FSA investigations revealed serious mortgage fraud and all three individuals failed to act with honesty and integrity.

These actions bring the total number of mortgage brokers banned to 91.

John Charalambous, a director of The Financial Associates Ltd (TFA), an authorised mortgage and general insurance intermediary in Sidcup, Kent, has been fined £294,500, for taking part of a customer’s mortgage advance, and for attempting to defraud life insurance companies.

Charalambous advised a customer to remortgage their property to raise additional money for a new property, increasing the amount of the loan on the mortgage application without the customer’s knowledge or approval, and arranging to receive the excess amount into his own bank account. He then wrote the customer cheques which he was fully aware would bounce and continues to owe the customer £44,500.

He also set up life insurance policies in the name of customers without their knowledge to obtain commission and applied for other false life insurance policies in an attempt to obtain commission payments.

Following an investigation, the FSA concluded that Charalambous had committed serious mortgage fraud which resulted in significant customer detriment and that a ban and significant financial penalty was appropriate.

Richard Granville Greenland, of Beckenham in Kent, and an approved person of Guardian, a small mortgage broker, has been banned and fined £120,000 for knowing involvement in mortgage fraud and failing to ensure Guardian had appropriate systems and controls.

Part of the fine (£100,000), is imposed for Greenland’s involvement in mortgage fraud. Greenland submitted applications to lenders on behalf of customers and himself which he knew contained false and misleading information. The remainder, £20,000, was imposed on Greenland for failing to ensure that he and his company complied with FSA standards, including failing to ensure that Guardian maintained customer records and recorded the suitability of advice it gave to customers.

The FSA concluded that Greenland failed to meet minimum regulatory standards in terms of competence and capability, and that he is not a fit and proper person.

Michael Adam Goldman, of Goldman Group, Manchester, acted as a mortgage and insurance intermediary and was an approved person and an authorised person. The FSA has banned Goldman for submitting a fraudulent application for himself in 2007, and for submitting fraudulent mortgages for three closely related clients, and concluded he is not a fit and proper person to continue trading.

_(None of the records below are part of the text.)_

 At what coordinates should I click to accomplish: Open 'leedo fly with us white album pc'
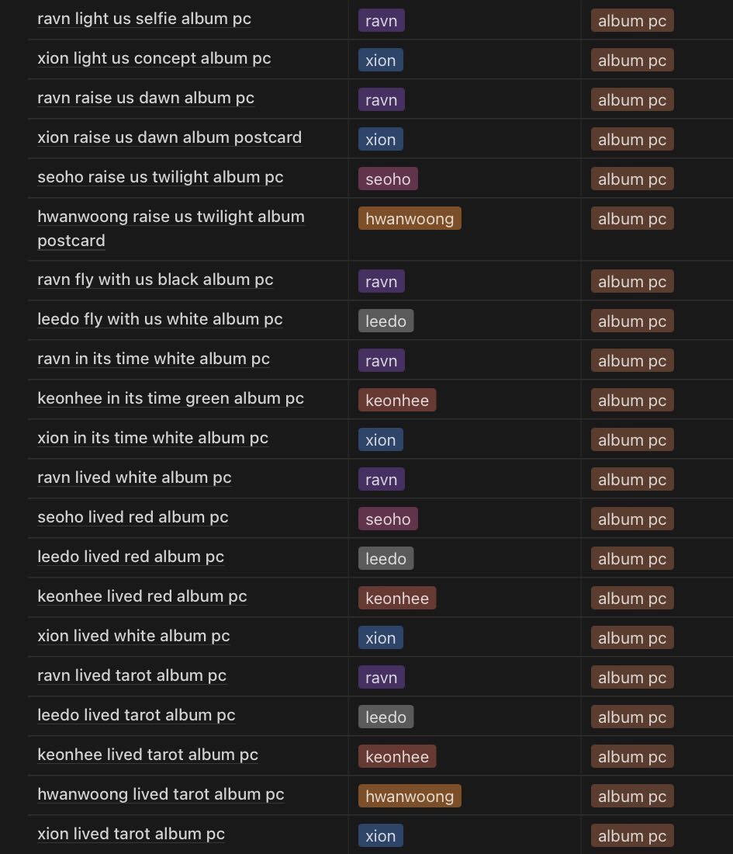[160, 319]
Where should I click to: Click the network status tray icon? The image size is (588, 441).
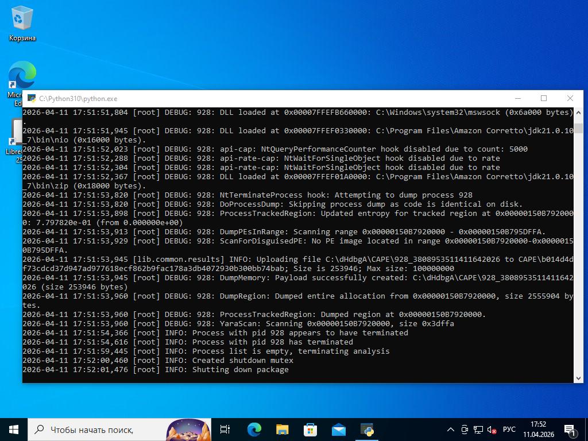tap(478, 430)
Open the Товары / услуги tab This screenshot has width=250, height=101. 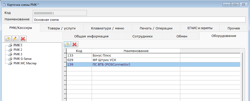62,28
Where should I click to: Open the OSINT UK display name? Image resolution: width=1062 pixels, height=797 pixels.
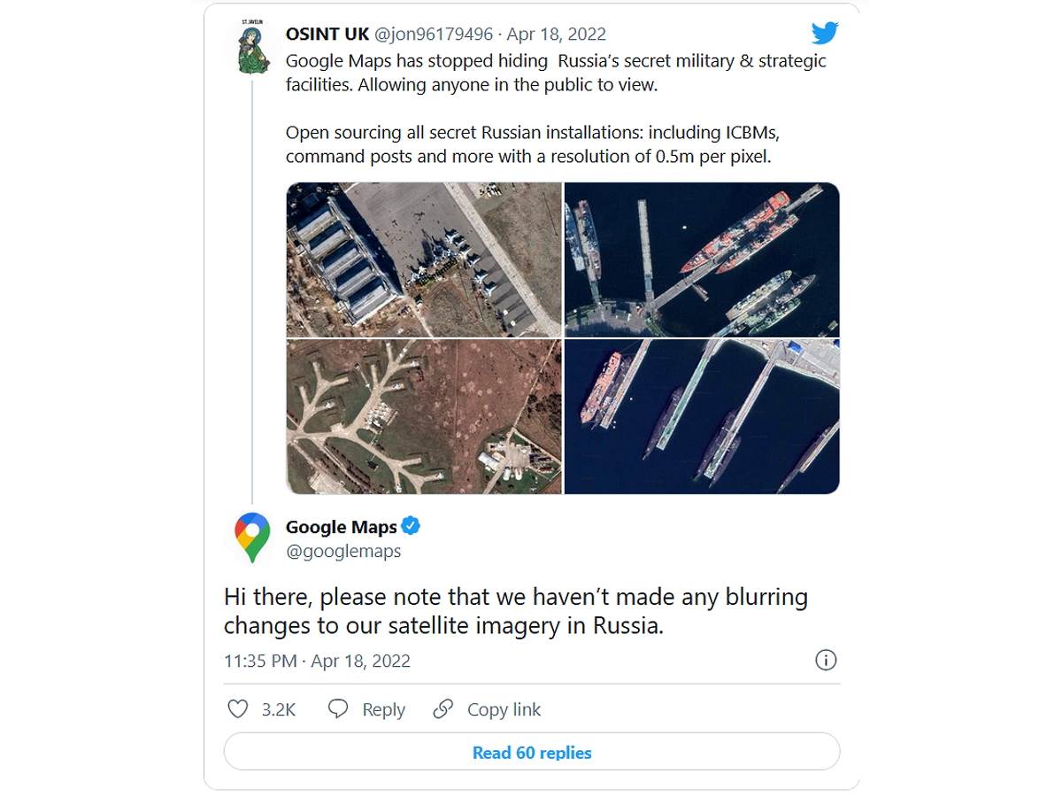(x=327, y=35)
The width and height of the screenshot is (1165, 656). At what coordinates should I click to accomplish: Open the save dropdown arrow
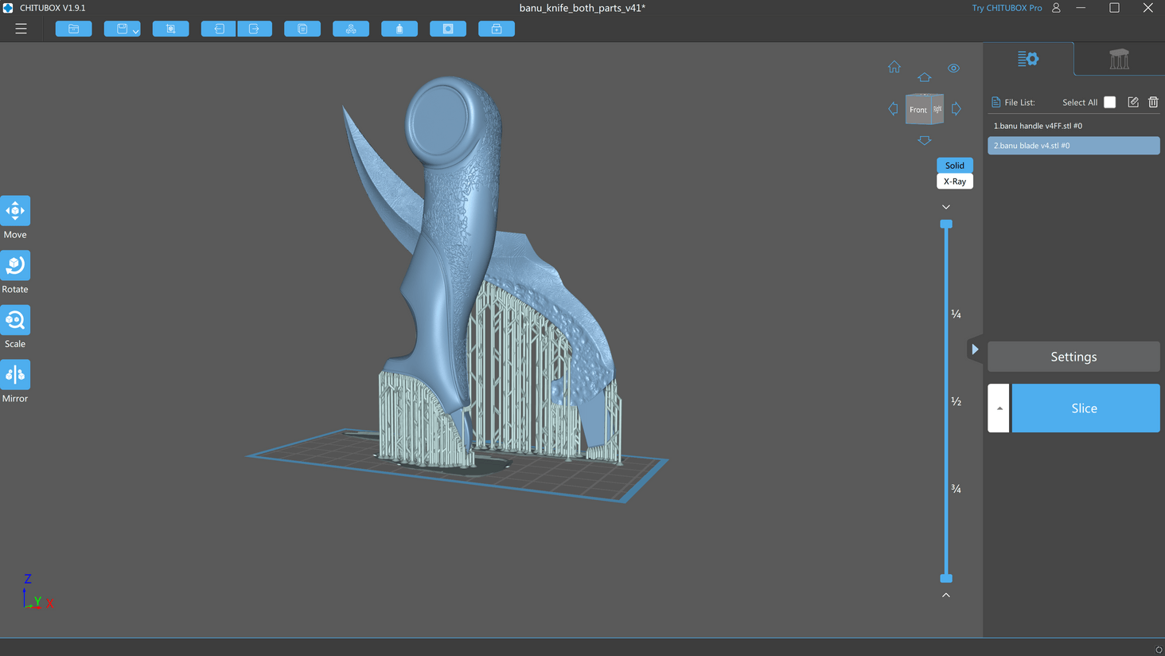click(136, 32)
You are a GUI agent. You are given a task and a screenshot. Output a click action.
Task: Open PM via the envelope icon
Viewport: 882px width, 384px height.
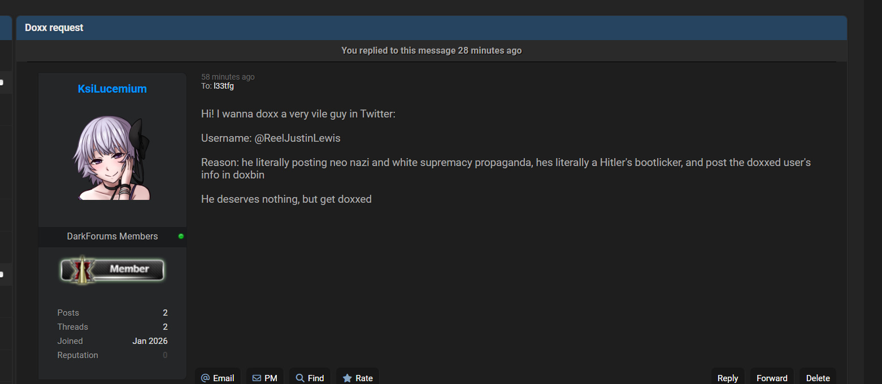(x=264, y=378)

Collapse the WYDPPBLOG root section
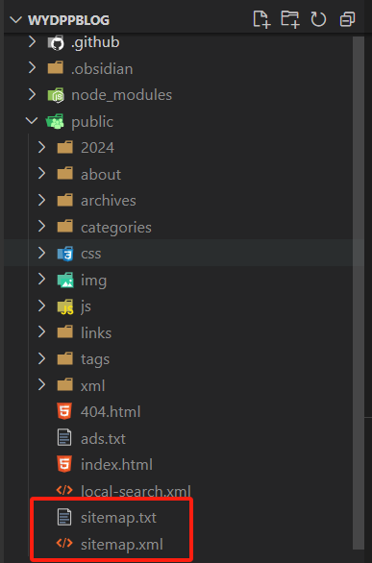[x=16, y=20]
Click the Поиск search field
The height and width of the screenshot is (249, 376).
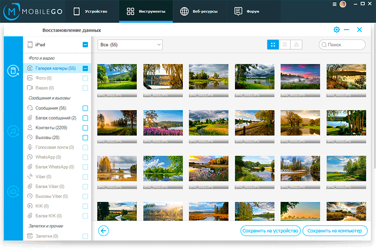point(345,45)
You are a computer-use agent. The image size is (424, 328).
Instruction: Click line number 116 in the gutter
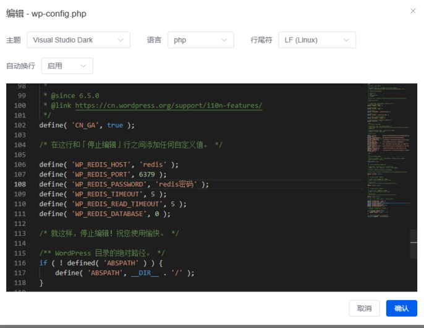click(20, 263)
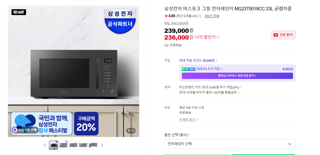
Task: Expand the 나의 할인가 dropdown arrow
Action: pyautogui.click(x=218, y=37)
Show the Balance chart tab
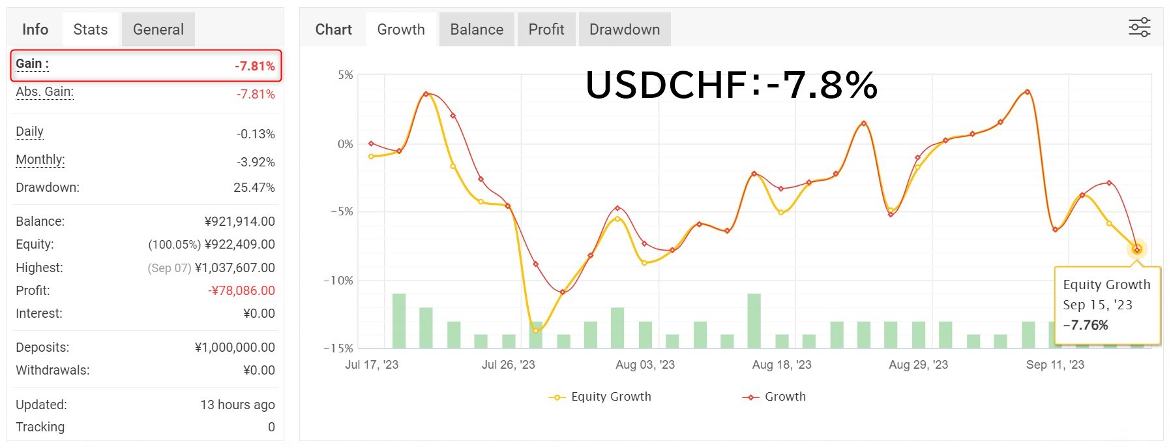The image size is (1171, 447). 477,29
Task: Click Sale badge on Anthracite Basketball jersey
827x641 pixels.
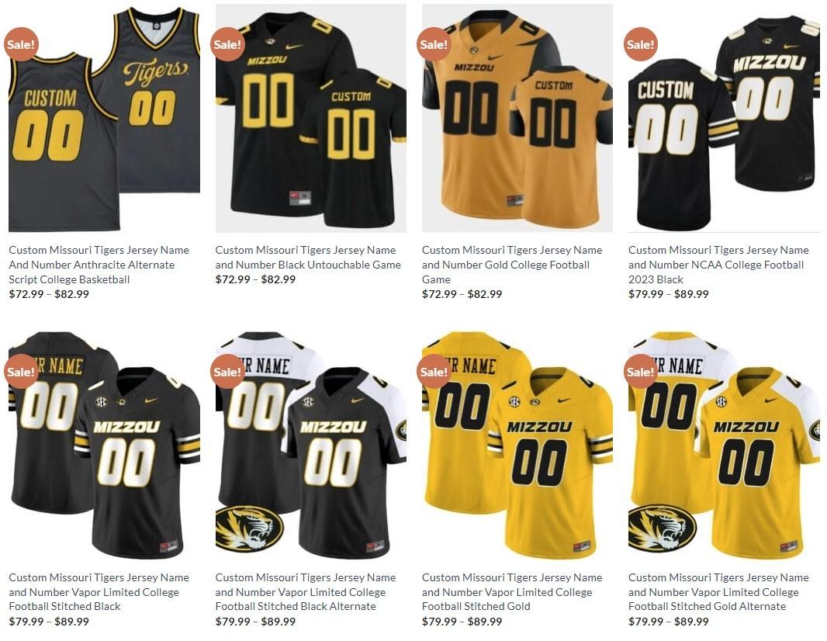Action: click(21, 44)

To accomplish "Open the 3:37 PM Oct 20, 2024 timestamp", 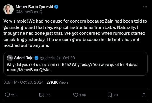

Goldman substantially inflated both his own and his clients’ income in order to obtain fraudulent mortgages. Given the seriousness of the fraud, Goldman would have also been fined £102,158 if he had not been declared bankrupt in November 2009.

Two of these cases arose from the thematic review work of the FSA’s Small Firms and Contact Division. The third case arose after the FSA’s Small Firms and Contact Division pursued concerns raised by a third party.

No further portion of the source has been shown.